Task requirements:
[A] In the Needtobreathe album review, which founding member's departure surprised the band's fans?
[B] Reproduce the passage of the Needtobreathe album review starting with "At the end of" and going on through "in the Wasteland.".

____ Selected passage

These days, it's not so rare for a band of Needtobreathe's talent to take a few years between releases and still have each one warmly welcomed, but the intervening years since courting arenas with Taylor Swift and releasing their biggest crossover album to date have been fraught with secret struggles. First, the departure of founding drummer Joe Stillwell came as a bit of a shock to their fans. Since then, the band has continued to tour and test new songs, though details of a new album remained quiet.
At the end of last year, the release of their tour documentary Prove the Poets Wrong broke the silence with an unflinching glimpse into the true story of Needtobreathe's past few years. Though in the midst of the most commercial success of their career, the band was falling apart inside. The film also brought the announcement of their new album, and such a candid look at those tumultuous years provides a richer context for Rivers in the Wasteland.
Though The Reckoning was perhaps Needtobreathe's biggest release, both in terms of sound and commercial acceptance, Rivers feels like the truest album they've made in years. Scaling back the aspiring arena anthems in favor of a stripped down approach, Rivers is a return to their roots that finds the band at the musical top of their game, with inspiration coming from many directions, from Beach Boys harmonies and grungy classic rock to Americana country and everything in between. The songwriting itself feels like a homecoming, or at least the journey back.

________
____ Supplied data

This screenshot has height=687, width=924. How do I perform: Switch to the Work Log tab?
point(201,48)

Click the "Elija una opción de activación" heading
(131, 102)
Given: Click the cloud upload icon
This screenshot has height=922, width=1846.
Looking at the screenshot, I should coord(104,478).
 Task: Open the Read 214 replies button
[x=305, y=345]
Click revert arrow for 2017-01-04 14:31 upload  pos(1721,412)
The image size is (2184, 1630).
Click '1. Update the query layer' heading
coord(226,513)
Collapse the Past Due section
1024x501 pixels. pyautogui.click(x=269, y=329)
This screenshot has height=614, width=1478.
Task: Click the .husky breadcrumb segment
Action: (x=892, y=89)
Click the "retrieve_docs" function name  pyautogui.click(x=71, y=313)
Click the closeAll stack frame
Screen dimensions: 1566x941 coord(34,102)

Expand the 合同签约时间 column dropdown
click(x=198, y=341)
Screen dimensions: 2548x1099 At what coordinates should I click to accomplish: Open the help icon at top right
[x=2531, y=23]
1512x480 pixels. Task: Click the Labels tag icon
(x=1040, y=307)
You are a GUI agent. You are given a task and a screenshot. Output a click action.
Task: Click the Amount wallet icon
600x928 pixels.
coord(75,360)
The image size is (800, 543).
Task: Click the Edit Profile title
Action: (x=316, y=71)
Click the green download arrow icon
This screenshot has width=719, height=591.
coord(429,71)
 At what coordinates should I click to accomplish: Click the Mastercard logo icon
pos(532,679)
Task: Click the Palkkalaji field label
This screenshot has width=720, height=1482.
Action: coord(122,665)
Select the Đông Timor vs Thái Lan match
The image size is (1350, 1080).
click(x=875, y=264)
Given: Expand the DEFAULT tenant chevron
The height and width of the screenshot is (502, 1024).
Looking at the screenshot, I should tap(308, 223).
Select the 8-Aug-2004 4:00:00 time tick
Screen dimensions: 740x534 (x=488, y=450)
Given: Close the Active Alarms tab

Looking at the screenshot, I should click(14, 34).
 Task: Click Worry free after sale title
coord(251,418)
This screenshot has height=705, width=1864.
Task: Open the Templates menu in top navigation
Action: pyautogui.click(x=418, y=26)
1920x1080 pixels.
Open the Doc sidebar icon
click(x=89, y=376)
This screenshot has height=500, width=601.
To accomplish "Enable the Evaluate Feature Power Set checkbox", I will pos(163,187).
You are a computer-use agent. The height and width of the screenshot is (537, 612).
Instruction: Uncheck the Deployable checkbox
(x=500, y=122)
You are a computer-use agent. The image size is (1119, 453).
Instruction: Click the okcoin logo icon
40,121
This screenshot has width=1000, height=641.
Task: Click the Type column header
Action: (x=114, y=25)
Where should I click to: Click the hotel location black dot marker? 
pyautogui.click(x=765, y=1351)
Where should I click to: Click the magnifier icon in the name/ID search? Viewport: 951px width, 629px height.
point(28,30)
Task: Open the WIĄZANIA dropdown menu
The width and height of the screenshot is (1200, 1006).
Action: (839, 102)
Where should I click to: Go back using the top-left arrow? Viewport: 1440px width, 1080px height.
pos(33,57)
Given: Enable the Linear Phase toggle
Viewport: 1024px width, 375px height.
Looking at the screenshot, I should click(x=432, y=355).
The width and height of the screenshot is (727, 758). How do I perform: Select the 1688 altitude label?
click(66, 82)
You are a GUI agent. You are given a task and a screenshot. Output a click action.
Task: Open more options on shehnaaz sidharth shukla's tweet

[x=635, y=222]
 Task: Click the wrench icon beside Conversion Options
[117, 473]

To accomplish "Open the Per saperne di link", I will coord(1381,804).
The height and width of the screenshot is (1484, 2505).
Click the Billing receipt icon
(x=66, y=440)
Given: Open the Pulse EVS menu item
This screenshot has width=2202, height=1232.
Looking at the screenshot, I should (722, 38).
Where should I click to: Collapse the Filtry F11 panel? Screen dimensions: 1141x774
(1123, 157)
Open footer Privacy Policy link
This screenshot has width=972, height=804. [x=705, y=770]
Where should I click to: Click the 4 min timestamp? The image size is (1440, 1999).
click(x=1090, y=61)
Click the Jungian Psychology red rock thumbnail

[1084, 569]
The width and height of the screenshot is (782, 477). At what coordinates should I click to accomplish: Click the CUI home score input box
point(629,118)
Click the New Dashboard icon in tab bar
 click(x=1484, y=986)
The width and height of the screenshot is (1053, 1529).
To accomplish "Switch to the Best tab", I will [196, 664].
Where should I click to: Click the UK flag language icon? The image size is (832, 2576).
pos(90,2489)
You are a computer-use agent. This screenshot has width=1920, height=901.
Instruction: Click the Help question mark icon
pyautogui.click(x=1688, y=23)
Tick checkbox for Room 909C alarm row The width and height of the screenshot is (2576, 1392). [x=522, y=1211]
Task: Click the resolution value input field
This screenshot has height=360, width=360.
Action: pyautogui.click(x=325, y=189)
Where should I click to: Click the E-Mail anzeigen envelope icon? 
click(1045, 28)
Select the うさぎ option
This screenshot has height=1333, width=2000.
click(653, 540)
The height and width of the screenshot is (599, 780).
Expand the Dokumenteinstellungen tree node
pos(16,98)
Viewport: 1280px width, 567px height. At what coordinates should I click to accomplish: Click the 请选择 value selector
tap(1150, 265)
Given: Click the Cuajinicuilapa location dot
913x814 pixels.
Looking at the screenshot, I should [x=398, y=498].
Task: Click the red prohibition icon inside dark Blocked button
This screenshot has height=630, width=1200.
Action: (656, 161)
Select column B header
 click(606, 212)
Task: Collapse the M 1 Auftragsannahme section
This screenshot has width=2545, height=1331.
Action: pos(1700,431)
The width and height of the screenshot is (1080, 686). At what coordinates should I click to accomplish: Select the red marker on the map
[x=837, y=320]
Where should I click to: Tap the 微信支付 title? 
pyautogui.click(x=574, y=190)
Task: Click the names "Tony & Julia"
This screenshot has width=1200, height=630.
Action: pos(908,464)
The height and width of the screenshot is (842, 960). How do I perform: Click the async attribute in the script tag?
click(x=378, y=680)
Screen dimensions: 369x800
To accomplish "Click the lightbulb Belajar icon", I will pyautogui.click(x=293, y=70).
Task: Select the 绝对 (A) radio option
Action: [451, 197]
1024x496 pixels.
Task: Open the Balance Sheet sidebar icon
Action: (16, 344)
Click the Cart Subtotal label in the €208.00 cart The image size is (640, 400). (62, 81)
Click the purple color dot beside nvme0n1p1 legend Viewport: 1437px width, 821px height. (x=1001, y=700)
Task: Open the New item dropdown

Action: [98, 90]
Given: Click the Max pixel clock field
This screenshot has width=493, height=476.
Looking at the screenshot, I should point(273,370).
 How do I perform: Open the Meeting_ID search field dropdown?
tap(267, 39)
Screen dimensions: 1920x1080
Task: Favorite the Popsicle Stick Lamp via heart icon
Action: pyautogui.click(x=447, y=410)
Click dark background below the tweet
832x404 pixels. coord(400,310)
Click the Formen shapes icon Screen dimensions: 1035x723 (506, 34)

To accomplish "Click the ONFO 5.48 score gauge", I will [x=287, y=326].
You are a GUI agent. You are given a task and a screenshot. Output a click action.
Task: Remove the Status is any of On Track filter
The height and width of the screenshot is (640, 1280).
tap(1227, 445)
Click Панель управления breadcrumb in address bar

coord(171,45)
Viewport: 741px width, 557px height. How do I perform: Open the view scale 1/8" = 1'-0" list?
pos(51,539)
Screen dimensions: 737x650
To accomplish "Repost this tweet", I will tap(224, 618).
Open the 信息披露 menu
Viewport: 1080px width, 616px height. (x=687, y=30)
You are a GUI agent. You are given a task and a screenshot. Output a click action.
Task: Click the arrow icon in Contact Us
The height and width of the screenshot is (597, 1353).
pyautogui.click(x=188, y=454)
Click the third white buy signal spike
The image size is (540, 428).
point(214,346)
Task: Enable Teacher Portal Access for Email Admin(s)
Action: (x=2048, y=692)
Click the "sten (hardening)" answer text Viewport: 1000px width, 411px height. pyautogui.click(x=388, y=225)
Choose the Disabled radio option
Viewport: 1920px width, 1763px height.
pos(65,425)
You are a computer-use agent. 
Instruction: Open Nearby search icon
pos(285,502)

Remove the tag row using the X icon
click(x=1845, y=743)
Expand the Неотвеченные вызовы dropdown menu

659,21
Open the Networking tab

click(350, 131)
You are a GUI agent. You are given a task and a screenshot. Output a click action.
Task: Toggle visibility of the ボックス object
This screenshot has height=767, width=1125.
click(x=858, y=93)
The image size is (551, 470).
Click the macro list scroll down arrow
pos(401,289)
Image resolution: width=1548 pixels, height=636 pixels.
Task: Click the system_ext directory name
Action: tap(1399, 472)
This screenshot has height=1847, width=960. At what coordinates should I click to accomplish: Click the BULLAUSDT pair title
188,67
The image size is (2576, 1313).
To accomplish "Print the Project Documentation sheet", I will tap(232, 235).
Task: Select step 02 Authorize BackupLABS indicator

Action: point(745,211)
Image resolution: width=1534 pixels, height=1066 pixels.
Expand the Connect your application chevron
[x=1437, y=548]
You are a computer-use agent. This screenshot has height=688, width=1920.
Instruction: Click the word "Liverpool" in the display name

________

Solutions in order:
[A] Founding drummer Joe Stillwell.

[B]
At the end of last year, the release of their tour documentary Prove the Poets Wrong broke the silence with an unflinching glimpse into the true story of Needtobreathe's past few years. Though in the midst of the most commercial success of their career, the band was falling apart inside. The film also brought the announcement of their new album, and such a candid look at those tumultuous years provides a richer context for Rivers in the Wasteland.